The King George VI Coronation Medal was a commemorative medal, instituted to celebrate the coronation of King George VI and Queen Elizabeth.

==Issue==
This medal was awarded as a personal souvenir of King George VI's coronation. It was awarded to the Royal Family and selected officers of state, officials and servants of the Royal Household, ministers, government officials, mayors, public servants, local government officials, and members of the navy, army, air force and police in Britain, her colonies and Dominions.

For Coronation and Jubilee medals, the practice up until 1977 was that United Kingdom authorities decided on a total number to be produced, then allocated a proportion to each of the Commonwealth countries and Crown dependencies and possessions.

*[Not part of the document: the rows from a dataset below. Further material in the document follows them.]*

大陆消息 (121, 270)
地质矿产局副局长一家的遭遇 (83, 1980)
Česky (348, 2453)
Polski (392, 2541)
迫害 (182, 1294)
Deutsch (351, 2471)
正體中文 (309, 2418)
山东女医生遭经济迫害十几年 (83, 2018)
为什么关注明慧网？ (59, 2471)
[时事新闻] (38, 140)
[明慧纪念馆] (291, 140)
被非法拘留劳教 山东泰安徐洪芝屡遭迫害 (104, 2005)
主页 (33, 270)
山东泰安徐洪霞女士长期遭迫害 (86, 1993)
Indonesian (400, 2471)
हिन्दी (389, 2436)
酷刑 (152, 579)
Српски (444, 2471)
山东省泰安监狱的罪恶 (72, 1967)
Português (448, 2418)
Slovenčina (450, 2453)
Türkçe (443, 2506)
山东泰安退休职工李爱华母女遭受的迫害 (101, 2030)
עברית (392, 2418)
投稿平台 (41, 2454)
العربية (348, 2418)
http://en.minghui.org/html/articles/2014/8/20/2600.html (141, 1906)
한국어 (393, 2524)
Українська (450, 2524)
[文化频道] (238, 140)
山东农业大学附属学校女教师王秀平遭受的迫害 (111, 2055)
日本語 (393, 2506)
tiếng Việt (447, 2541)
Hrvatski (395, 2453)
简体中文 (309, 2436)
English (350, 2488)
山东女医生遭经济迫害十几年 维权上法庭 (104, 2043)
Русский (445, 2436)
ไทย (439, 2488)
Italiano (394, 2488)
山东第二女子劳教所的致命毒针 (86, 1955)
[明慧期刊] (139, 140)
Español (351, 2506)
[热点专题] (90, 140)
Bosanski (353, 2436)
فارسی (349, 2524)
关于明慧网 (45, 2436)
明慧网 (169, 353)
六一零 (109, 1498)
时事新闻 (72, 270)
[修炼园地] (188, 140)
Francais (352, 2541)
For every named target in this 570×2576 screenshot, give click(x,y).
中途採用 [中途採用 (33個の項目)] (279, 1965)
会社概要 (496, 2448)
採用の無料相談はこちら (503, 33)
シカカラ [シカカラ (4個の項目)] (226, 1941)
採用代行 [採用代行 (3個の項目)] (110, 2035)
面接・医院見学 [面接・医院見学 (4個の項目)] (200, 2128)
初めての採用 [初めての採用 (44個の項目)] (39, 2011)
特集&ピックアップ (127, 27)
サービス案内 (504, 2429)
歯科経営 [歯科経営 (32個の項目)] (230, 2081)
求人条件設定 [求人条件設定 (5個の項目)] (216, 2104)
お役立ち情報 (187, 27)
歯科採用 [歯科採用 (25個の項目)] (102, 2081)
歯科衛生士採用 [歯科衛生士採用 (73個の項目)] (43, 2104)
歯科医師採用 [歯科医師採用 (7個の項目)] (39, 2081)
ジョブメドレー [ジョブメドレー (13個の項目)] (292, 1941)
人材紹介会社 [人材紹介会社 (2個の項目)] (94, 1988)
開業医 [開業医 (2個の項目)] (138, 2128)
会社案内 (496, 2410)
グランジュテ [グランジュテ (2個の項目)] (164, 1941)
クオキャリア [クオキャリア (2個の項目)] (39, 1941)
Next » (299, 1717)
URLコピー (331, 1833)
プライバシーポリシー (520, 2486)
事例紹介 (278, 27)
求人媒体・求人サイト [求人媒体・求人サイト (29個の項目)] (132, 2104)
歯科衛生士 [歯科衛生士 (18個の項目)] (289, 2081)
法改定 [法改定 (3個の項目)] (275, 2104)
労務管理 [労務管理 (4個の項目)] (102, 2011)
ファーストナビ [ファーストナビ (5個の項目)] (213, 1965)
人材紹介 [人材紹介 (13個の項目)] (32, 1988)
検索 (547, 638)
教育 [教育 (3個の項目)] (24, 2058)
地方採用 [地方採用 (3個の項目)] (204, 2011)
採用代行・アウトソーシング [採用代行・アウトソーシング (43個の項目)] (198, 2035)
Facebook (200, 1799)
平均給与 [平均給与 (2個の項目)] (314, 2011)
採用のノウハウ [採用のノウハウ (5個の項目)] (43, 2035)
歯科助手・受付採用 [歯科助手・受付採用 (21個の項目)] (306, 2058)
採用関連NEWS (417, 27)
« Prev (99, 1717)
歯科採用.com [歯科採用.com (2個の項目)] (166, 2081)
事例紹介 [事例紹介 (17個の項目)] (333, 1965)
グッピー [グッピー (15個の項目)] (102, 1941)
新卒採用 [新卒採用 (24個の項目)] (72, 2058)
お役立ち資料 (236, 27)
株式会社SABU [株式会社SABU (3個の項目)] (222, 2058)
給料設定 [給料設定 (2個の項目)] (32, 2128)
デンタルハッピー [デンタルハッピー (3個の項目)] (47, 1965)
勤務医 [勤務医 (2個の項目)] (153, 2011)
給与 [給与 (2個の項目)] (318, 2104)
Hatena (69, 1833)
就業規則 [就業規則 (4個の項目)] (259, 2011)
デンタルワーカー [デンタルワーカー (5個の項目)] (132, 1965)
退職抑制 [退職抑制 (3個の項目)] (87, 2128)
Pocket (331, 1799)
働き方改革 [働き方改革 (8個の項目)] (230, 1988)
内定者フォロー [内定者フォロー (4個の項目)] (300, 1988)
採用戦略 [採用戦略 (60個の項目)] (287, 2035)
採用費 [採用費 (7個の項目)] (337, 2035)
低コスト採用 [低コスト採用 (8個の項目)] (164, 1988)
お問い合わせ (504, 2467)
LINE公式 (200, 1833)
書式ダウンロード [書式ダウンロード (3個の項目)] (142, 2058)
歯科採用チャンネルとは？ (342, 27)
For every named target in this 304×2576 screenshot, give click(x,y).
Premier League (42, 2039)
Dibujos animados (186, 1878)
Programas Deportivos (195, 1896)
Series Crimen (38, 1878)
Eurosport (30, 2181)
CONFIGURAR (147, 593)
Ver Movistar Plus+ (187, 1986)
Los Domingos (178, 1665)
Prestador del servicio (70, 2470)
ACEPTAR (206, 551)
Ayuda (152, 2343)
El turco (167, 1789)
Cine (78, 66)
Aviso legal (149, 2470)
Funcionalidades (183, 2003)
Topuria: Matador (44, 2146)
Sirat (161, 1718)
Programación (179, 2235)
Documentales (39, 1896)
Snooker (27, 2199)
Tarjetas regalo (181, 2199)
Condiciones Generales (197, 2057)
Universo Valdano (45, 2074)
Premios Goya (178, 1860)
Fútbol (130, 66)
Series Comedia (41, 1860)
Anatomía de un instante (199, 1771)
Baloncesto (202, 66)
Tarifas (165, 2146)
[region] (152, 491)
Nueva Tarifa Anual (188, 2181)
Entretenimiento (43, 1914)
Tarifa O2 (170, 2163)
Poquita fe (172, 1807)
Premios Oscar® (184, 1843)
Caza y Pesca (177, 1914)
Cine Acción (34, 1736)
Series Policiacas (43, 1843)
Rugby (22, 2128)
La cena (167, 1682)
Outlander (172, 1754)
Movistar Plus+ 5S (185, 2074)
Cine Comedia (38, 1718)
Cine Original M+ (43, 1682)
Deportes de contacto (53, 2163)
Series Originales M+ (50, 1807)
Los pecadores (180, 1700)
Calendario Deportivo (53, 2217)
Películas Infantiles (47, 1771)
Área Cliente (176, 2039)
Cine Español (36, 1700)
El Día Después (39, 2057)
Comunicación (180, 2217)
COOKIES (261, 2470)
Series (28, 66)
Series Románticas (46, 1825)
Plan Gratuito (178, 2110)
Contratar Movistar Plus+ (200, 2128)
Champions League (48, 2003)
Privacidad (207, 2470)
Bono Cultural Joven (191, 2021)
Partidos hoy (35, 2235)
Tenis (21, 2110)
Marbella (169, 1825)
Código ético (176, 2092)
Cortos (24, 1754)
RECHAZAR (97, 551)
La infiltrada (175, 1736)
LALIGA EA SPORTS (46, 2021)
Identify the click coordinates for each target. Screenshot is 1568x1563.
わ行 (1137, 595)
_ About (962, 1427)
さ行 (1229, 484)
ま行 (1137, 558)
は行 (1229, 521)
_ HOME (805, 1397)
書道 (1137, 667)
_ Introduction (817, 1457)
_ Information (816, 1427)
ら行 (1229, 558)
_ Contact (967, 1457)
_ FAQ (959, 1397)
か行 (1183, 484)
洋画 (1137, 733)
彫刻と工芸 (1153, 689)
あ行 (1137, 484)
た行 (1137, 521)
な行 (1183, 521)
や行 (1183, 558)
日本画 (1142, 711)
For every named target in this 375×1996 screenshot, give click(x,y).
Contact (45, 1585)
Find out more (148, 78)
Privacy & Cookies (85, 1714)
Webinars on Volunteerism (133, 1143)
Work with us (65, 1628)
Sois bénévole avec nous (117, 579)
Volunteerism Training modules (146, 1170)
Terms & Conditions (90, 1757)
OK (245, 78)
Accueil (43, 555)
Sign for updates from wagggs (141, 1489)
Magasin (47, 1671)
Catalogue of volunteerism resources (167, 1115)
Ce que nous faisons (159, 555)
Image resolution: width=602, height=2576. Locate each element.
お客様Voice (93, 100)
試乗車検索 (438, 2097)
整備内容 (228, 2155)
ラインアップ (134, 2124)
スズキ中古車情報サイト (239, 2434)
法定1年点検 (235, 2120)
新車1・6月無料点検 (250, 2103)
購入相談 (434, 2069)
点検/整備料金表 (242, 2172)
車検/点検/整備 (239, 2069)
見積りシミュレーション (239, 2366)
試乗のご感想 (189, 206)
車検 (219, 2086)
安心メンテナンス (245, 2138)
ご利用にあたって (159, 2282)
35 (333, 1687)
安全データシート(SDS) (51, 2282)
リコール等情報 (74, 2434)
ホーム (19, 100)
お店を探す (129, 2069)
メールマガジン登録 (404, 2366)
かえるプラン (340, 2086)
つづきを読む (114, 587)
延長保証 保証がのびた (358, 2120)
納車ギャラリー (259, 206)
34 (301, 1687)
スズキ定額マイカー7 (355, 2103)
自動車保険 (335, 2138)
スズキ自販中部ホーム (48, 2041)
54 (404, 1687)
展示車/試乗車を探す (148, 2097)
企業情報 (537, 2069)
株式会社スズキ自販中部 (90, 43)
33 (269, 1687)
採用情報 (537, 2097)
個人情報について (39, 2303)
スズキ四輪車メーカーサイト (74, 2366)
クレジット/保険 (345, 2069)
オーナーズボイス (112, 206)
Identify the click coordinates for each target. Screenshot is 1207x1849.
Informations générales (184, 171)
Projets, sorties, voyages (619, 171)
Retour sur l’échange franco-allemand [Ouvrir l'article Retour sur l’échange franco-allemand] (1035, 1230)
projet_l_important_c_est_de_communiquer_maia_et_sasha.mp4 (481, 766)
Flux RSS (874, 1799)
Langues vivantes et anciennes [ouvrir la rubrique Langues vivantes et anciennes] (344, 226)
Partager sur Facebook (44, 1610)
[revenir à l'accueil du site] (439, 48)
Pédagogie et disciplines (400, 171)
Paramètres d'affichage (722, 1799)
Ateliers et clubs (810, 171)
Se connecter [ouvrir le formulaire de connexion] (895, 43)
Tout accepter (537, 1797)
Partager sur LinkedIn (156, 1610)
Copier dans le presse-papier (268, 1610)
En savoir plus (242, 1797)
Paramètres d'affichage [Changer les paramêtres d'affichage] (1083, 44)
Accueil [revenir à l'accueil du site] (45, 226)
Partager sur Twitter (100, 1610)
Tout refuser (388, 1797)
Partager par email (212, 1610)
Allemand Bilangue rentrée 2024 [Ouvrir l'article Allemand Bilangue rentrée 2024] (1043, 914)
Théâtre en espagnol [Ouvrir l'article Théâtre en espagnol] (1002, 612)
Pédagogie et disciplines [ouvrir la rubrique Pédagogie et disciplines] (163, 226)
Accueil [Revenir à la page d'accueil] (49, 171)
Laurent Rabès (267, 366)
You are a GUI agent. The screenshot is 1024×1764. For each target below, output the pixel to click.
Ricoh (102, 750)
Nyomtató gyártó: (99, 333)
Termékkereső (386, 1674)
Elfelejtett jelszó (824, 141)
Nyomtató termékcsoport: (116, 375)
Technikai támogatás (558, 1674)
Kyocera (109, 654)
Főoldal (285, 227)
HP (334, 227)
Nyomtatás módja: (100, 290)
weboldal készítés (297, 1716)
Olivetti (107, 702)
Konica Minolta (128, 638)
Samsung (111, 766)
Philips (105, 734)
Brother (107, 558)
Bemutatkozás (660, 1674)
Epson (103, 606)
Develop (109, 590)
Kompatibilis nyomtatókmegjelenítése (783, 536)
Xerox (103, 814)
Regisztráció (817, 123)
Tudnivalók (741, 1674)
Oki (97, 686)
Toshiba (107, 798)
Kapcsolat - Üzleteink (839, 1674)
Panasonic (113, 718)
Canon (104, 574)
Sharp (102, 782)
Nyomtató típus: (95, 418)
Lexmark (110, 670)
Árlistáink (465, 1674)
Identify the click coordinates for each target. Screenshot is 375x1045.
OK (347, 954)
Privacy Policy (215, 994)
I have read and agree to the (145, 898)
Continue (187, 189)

The award of the medals was then at the discretion of the local government authority, who were free to decide who would be awarded a medal and why.

A total of 90,279 medals were awarded, including:
- 6,887 to Australians
- 10,089 to Canadians
- about 1,700 to New Zealanders.

The medal was worn with other coronation and jubilee medals, immediately after campaign and polar medals, and before long service awards. Ladies could wear the medal near their left shoulder with the ribbon tied in the form of a bow.

==Description==
- Designed by Percy Metcalfe.
- A circular, silver medal, 1.25 inches in diameter. Featured on the obverse are the conjoined effigies of King George VI and Queen Elizabeth, crowned and robed, facing left. The rim is not raised on this medal and there is no legend.
- The Royal Cypher "GRI" appears on the reverse, surmounted by a large crown, with the inscription "CROWNED / 12 MAY 1937" in two lines below the Royal Cypher. Around the rim of the medal is the inscription "GEORGE VI QVEEN ELIZABETH".
- The garter-blue ribbon is 1.25 in wide, with a 3 millimetres wide white band, a 2½ millimetres wide red band and a 1½ millimetres wide white band, repeated in reverse order and separated by an 18 millimetres wide garter-blue band.
- The medal was awarded unnamed.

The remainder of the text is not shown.